Ship Agents: Orchestration, Attacks, Models, and Dev Hygiene

Monday, June 29, 2026 · 00:01Z

Ship Agents: Orchestration, Attacks, Models, and Dev Hygiene

Prompt injection is exploiting enterprise AI’s biggest design flaws by targeting agents, RAG pipelines and model routers. The piece documents how prompt injection now targets agents, RAG chains, and model routers to subvert enterprise workflows. Outcome engineers must treat agent orchestration as a widened attack surface—harden retrieval, validate outputs, and bake an immune-system for prompts and connectors (Principle 14).

Agentic-AI tool aims to give US commanders new target options ‘within seconds’. The Pentagon is fielding an Agent Network that continuously scans intelligence to surface targeting options while keeping commanders in the loop. That real-world orchestration shows how agent networks demand auditable decision trails, delegation controls, and organizational changes to responsibility and coordination (Principle 09, Principle 16).

OpenAI Codex lead on the new shape of product work — Andrew Ambrosino. The Codex desktop interview argues product roles and workflows collapse around AI-first interfaces and agent desktops. Outcome engineers should rework team boundaries, CI, and artifact-first delivery so agents are collaborators in predictable, reviewable pipelines (Principle 03, Principle 08).
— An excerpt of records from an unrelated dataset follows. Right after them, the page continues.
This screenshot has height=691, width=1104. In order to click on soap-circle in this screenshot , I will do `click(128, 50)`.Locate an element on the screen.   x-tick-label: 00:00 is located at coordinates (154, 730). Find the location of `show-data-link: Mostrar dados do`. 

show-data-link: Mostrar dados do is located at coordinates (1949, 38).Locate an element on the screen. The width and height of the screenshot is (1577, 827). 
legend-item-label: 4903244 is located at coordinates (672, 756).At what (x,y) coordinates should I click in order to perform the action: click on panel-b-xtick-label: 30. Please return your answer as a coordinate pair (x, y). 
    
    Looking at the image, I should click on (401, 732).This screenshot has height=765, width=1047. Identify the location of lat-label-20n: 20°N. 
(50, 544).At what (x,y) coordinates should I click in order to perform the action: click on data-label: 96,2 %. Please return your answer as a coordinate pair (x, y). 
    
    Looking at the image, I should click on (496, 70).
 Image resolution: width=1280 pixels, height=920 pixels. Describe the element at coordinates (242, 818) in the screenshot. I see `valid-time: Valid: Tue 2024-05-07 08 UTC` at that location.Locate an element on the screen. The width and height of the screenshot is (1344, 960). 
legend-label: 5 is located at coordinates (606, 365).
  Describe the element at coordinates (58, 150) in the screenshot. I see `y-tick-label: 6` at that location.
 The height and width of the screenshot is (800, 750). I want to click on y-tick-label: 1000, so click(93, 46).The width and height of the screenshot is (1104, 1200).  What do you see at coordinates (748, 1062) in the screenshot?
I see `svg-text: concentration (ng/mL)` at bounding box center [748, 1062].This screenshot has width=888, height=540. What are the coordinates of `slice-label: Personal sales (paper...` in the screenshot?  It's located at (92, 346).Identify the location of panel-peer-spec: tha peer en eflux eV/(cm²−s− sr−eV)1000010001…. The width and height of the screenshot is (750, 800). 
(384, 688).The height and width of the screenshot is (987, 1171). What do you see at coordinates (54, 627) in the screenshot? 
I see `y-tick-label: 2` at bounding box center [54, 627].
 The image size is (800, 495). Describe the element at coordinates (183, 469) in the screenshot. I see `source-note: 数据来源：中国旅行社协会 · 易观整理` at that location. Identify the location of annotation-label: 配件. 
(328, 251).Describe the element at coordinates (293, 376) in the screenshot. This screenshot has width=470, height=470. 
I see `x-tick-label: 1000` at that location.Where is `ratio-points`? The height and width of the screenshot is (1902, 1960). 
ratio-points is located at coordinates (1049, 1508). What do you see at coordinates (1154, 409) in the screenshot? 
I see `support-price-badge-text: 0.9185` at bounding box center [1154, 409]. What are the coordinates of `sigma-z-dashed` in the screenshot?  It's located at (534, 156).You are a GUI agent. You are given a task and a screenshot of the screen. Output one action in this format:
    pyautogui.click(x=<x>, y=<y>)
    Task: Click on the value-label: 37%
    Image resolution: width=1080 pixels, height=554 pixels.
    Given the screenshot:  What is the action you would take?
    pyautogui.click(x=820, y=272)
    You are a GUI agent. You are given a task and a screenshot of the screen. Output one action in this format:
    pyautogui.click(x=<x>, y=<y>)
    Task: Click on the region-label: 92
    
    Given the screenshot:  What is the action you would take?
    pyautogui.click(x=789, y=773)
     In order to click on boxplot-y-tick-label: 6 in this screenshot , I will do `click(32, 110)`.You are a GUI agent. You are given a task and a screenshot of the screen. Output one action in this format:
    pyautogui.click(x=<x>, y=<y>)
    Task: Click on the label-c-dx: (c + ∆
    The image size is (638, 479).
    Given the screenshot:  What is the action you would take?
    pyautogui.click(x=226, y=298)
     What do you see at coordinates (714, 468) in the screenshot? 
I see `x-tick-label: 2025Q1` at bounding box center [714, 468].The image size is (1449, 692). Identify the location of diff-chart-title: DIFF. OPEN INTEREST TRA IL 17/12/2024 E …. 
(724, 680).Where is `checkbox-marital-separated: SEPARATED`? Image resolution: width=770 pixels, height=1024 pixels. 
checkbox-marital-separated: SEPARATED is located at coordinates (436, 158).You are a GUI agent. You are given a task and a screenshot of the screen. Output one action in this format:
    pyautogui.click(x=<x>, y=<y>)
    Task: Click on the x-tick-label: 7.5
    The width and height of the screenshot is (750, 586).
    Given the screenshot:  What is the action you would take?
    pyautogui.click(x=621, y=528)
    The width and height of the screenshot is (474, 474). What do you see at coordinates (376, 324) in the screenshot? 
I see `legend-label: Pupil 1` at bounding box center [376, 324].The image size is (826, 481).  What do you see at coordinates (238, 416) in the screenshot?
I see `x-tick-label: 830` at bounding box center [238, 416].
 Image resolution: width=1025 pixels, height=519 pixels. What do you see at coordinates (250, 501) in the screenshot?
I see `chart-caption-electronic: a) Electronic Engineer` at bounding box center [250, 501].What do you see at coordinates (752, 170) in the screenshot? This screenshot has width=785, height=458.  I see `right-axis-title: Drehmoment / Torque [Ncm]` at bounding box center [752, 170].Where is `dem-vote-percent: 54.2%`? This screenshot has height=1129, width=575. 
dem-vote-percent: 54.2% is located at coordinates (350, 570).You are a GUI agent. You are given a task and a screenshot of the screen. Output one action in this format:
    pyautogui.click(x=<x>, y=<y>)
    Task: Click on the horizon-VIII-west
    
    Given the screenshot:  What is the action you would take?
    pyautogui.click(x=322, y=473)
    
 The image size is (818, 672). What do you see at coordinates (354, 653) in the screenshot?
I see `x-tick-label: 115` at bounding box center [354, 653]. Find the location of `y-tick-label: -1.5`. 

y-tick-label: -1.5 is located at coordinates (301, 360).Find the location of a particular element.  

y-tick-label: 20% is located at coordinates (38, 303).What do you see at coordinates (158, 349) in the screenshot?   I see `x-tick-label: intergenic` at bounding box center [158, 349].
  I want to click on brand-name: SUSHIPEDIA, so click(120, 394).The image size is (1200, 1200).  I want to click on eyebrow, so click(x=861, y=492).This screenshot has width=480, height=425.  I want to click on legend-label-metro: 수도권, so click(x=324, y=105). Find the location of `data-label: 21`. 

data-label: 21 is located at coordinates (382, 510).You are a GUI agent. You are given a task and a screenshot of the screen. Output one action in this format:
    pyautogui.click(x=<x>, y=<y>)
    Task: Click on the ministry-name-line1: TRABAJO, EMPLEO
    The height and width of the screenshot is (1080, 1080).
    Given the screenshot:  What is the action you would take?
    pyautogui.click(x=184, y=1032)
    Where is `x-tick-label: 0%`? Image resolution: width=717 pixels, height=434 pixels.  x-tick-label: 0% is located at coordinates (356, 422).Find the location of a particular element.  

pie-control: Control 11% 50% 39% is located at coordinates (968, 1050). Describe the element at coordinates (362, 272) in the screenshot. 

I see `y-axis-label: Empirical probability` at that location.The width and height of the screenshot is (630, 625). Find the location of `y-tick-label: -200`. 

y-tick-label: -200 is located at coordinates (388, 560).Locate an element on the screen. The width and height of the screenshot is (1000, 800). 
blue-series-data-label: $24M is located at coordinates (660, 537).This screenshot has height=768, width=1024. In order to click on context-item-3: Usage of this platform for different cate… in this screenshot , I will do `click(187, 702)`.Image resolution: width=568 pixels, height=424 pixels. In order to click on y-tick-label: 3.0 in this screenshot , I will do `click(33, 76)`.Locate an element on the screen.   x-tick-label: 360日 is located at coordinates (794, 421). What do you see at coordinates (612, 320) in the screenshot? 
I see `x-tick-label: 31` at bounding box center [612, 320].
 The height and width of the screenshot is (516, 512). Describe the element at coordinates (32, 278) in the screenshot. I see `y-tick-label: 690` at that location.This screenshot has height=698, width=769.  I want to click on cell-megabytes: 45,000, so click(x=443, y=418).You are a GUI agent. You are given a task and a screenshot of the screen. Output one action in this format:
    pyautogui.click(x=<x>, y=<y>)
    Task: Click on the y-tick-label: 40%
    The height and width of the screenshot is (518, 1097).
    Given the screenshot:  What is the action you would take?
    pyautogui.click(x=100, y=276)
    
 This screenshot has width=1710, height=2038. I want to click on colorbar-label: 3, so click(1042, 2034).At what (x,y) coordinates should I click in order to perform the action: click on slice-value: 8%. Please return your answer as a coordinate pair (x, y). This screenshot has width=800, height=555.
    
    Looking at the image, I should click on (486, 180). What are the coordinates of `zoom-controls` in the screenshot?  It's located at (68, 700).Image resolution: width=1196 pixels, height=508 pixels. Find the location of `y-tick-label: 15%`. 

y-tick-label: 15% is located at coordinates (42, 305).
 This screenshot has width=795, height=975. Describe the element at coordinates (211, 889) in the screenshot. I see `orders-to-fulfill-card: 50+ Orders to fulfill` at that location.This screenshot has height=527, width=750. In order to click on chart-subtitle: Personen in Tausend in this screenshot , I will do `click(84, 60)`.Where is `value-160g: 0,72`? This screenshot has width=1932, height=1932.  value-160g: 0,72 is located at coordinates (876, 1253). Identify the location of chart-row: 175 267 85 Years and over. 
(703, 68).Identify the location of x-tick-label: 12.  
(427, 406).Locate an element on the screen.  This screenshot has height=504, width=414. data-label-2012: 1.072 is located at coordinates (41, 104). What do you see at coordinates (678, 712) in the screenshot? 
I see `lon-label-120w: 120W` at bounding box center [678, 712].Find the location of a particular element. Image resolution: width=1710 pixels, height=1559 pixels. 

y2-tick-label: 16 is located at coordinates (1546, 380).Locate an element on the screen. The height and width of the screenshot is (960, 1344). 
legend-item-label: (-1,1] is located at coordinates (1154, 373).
A way to exclude sensitive files (issue #2847). A contributor requests a shareable .codexignore to prevent agents from reading or sending sensitive repository files to Codex. This is a concrete hygiene pattern—implement repo-level ignores, vet context sent to models, and gate sensitive artifacts before any agent can access them (Principle 15, Principle 10).

GLM 5.2 beats Claude in our benchmarks. Semgrep shows open-weight GLM-5.2 outperforming Claude on IDOR detection and highlights how harnesses shape vulnerability-finding performance. Outcome engineers must evaluate models plus harness (tooling, prompts, retrieval, pipelines) not just base model claims—and audit those stacks continuously (Principle 06, Principle 16).